Top of Information

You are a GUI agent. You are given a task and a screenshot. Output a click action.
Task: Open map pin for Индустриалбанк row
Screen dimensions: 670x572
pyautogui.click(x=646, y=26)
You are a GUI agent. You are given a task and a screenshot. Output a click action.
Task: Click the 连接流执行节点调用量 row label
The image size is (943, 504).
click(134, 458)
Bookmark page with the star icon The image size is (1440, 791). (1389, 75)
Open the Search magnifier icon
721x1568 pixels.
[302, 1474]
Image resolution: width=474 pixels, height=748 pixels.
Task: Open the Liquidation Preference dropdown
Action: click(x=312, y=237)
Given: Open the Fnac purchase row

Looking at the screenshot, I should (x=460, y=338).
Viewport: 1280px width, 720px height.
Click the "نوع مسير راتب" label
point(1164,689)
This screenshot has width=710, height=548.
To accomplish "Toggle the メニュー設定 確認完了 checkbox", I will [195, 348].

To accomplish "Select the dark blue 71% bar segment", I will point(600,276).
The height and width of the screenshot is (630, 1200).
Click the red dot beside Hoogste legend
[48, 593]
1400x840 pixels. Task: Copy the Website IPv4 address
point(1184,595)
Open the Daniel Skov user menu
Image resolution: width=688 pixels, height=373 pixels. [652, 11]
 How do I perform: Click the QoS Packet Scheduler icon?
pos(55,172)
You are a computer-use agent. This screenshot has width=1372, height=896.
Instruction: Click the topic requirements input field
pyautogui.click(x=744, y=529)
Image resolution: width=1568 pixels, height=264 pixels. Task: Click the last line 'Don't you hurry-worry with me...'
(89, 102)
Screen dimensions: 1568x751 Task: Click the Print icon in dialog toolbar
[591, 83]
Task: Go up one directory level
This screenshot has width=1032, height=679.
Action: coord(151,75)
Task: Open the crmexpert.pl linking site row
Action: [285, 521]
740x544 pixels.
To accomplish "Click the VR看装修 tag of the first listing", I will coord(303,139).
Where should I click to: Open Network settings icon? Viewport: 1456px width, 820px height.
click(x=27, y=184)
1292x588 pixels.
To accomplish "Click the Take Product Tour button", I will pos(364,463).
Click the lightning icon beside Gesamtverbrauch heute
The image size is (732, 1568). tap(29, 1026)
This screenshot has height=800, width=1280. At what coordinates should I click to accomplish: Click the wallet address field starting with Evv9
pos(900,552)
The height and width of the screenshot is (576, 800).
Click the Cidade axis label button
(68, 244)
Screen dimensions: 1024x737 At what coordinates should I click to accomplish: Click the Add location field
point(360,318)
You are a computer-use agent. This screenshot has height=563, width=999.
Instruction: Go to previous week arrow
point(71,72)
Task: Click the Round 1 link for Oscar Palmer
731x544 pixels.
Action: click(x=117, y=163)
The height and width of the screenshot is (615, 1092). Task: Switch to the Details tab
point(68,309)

Bottom of Information

### The task
Wherever the line holding "Open the Daniel Skov user menu" falls in the entries above, copy exactly from it through the line holding "has width=1372, height=896.", inclusive, and add nothing.

### Result below
Open the Daniel Skov user menu
Image resolution: width=688 pixels, height=373 pixels. [652, 11]
 How do I perform: Click the QoS Packet Scheduler icon?
pos(55,172)
You are a computer-use agent. This screenshot has width=1372, height=896.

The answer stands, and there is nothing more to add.